===== Recorded data =====

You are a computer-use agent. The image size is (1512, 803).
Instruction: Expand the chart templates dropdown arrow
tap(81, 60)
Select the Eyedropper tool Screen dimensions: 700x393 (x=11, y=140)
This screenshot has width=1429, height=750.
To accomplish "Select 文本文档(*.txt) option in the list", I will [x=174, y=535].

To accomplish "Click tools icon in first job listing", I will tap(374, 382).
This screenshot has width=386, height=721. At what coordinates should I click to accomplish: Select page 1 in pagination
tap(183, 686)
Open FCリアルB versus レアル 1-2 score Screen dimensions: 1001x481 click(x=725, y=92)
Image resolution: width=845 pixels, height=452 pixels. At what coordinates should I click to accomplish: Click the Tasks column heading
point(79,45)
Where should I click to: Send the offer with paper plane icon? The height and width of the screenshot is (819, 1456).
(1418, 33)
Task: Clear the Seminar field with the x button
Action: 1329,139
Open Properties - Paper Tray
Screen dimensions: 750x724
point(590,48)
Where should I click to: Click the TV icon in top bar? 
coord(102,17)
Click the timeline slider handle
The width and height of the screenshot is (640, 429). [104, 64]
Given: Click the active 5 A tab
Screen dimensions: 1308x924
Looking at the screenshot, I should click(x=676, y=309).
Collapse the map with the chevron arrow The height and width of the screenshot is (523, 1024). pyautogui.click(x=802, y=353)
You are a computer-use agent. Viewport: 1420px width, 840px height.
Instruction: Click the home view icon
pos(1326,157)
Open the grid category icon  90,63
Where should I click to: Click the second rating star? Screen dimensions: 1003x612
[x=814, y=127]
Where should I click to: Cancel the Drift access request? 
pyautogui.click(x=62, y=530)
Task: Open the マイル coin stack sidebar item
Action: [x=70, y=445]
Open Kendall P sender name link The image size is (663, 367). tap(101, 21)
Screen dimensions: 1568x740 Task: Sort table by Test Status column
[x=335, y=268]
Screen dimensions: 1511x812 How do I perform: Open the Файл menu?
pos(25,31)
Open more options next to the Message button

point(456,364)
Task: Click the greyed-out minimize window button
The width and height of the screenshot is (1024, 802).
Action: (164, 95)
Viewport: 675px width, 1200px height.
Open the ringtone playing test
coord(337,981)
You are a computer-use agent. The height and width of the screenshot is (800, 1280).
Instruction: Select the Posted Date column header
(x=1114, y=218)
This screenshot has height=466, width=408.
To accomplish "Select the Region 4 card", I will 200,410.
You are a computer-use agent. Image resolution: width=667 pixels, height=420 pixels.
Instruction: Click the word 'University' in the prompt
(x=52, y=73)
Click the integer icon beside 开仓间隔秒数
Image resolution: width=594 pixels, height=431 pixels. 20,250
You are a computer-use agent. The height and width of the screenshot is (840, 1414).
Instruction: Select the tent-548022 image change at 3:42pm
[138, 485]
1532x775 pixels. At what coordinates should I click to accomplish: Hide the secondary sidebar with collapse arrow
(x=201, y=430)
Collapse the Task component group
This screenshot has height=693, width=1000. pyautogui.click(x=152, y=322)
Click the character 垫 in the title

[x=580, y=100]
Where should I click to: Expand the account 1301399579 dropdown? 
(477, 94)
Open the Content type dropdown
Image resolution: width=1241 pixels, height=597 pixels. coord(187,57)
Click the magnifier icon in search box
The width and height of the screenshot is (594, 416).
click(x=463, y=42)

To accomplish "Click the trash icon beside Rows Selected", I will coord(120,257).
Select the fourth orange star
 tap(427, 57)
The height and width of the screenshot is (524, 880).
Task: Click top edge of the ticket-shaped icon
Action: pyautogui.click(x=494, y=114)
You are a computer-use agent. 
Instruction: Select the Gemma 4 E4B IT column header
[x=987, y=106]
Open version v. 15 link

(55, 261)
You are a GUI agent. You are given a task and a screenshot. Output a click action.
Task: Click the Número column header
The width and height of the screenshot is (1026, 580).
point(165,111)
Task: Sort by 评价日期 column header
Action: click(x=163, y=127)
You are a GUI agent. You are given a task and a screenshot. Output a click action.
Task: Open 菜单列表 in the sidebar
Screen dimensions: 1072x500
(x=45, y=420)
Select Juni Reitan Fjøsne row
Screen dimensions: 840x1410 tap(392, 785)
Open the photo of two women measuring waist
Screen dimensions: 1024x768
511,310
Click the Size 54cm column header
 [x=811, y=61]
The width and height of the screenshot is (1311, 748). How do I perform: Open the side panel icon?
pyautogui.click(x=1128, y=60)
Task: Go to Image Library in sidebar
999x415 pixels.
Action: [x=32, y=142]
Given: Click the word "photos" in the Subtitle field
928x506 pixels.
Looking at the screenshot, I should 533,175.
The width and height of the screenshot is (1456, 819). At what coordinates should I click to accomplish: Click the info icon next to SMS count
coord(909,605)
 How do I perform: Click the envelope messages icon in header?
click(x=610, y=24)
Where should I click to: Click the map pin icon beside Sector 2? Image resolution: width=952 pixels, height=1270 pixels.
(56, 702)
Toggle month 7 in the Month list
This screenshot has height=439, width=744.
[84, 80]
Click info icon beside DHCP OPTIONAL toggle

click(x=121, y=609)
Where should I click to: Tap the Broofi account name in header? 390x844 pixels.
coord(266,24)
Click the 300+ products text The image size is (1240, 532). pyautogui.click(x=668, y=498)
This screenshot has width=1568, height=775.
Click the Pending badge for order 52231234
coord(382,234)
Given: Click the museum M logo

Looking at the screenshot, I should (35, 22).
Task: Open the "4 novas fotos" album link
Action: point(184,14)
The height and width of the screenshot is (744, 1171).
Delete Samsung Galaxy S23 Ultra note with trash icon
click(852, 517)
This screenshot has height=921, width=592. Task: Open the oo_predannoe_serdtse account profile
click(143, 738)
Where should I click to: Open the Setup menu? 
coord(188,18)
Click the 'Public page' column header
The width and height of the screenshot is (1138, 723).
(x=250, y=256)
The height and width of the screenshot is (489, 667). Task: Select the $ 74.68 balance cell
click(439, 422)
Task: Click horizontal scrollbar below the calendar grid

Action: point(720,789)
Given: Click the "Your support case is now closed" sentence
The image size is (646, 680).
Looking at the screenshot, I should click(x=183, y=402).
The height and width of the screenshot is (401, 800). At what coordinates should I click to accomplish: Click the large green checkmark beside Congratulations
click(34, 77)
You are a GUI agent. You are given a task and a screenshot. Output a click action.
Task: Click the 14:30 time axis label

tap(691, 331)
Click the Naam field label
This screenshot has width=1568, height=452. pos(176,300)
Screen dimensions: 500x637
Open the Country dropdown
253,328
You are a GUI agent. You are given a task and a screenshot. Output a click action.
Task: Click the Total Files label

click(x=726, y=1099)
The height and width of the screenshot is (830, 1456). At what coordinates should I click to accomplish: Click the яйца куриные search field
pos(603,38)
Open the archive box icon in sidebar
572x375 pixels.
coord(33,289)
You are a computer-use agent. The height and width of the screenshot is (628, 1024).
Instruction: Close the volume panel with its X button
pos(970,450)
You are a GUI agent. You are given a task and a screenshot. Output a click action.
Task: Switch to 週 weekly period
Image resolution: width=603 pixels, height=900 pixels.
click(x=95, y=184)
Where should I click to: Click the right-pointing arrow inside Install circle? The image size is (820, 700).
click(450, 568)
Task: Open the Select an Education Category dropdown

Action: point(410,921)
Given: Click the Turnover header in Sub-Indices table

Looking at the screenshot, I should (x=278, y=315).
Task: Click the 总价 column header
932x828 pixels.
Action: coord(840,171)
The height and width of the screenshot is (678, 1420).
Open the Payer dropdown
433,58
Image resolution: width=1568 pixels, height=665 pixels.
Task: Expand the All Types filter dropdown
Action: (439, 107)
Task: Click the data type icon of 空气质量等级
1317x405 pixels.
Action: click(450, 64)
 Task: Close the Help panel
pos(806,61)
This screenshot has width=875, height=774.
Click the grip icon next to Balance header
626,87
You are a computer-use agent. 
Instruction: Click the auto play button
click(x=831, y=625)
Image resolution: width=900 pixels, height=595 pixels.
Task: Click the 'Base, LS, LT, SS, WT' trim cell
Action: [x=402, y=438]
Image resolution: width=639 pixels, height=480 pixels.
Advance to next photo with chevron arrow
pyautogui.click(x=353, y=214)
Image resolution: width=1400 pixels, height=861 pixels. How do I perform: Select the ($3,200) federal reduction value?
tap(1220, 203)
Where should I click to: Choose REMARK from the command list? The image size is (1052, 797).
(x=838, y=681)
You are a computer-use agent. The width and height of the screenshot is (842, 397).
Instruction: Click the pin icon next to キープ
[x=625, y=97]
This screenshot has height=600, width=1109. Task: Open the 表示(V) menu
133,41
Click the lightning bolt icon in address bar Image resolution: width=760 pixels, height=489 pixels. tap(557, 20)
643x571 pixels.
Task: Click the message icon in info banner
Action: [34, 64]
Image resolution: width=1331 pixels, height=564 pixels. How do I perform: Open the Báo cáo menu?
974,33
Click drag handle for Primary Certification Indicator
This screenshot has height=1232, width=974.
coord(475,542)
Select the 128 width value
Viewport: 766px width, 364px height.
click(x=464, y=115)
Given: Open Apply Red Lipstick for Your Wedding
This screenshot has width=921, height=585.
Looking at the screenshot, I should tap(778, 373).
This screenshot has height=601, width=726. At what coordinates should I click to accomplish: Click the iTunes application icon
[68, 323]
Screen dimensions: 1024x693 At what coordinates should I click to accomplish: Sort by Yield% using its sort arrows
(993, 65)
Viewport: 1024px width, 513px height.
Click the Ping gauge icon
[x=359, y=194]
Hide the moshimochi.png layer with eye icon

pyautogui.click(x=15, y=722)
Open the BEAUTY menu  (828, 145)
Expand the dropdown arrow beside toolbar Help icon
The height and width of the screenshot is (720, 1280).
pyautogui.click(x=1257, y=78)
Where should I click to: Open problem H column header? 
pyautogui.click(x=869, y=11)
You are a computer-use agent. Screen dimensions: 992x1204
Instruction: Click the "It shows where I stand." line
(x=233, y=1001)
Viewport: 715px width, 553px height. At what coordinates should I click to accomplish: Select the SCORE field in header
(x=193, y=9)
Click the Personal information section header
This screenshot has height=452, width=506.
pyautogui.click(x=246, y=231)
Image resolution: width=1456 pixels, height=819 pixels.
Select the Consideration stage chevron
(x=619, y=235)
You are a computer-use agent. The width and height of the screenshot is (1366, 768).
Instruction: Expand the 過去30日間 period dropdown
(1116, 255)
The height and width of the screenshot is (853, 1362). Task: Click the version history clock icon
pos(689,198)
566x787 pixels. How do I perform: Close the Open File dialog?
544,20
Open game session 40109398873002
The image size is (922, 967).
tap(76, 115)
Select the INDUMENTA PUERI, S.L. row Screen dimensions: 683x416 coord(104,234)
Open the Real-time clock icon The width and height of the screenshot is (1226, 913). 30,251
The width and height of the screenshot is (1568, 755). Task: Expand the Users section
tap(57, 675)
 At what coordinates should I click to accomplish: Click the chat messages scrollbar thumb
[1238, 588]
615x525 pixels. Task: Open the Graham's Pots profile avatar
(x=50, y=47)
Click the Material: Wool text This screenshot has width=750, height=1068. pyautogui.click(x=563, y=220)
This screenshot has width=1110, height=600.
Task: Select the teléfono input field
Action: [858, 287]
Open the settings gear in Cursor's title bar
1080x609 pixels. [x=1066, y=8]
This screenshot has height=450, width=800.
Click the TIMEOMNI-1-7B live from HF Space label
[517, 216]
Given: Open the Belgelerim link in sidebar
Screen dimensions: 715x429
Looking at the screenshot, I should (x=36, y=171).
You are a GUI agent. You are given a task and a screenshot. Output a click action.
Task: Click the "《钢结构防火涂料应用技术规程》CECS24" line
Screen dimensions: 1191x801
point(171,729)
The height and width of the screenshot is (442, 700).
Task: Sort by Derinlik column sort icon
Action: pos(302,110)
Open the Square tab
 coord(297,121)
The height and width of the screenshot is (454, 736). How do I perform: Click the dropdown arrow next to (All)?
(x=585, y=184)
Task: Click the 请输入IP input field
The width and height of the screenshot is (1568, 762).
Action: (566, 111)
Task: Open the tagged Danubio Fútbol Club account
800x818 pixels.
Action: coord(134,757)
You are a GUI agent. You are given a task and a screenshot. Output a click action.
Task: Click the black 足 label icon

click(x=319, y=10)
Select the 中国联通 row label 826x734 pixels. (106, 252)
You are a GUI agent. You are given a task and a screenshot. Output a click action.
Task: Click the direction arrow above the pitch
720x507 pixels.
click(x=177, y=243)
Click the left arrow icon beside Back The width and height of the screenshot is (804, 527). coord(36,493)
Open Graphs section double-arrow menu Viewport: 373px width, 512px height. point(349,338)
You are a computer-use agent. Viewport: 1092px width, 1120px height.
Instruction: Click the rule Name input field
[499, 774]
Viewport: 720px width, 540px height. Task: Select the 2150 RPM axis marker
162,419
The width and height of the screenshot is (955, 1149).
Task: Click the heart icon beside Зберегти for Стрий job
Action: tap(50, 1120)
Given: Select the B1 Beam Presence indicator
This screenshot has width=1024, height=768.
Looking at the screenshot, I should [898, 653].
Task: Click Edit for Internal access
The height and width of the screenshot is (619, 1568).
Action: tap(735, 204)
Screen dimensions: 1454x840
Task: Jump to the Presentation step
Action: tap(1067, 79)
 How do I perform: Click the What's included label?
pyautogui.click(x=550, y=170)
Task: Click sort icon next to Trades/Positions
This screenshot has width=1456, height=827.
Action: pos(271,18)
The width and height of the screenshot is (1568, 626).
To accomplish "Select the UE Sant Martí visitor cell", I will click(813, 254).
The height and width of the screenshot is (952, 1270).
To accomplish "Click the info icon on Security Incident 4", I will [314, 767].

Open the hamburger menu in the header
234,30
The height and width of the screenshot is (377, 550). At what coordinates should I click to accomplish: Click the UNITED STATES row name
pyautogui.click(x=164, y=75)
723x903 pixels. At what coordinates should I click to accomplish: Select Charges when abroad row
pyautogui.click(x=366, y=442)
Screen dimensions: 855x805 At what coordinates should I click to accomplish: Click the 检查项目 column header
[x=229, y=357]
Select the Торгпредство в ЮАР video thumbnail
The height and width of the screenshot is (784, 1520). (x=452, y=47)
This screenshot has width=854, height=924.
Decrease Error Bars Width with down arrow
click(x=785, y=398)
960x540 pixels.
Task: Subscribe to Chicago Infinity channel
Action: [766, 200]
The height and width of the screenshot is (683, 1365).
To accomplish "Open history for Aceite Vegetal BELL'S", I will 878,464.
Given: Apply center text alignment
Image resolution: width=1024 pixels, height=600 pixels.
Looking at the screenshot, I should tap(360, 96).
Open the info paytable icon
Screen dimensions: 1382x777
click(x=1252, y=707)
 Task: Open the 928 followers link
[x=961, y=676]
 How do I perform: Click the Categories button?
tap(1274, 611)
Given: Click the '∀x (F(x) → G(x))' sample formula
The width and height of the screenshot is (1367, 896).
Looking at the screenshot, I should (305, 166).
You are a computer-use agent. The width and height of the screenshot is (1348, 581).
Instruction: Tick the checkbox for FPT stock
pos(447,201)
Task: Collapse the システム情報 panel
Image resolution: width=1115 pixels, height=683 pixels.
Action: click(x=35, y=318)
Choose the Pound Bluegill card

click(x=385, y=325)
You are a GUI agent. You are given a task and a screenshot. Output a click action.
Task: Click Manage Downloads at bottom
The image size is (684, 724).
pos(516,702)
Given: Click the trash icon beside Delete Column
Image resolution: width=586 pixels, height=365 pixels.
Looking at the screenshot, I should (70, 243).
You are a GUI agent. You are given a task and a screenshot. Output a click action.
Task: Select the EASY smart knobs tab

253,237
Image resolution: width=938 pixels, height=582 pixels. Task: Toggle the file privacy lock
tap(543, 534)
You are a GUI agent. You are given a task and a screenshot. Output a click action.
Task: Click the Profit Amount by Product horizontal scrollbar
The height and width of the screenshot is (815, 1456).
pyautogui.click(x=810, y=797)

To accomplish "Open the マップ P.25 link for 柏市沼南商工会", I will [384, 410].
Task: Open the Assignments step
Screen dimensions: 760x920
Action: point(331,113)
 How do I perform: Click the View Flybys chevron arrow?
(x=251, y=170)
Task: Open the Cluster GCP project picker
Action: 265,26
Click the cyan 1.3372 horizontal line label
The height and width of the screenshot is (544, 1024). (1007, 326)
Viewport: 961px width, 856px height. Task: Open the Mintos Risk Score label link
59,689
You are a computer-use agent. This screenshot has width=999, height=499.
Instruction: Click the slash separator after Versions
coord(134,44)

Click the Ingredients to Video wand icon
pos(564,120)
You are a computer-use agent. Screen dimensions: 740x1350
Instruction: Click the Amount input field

=====

Work to complete: Look back at the entries above. Retype the line with "Click the timeline slider handle", the line with "Collapse the map", and all lines in between.

Your response:
Click the timeline slider handle
The width and height of the screenshot is (640, 429). [104, 64]
Given: Click the active 5 A tab
Screen dimensions: 1308x924
Looking at the screenshot, I should click(x=676, y=309).
Collapse the map with the chevron arrow The height and width of the screenshot is (523, 1024). pyautogui.click(x=802, y=353)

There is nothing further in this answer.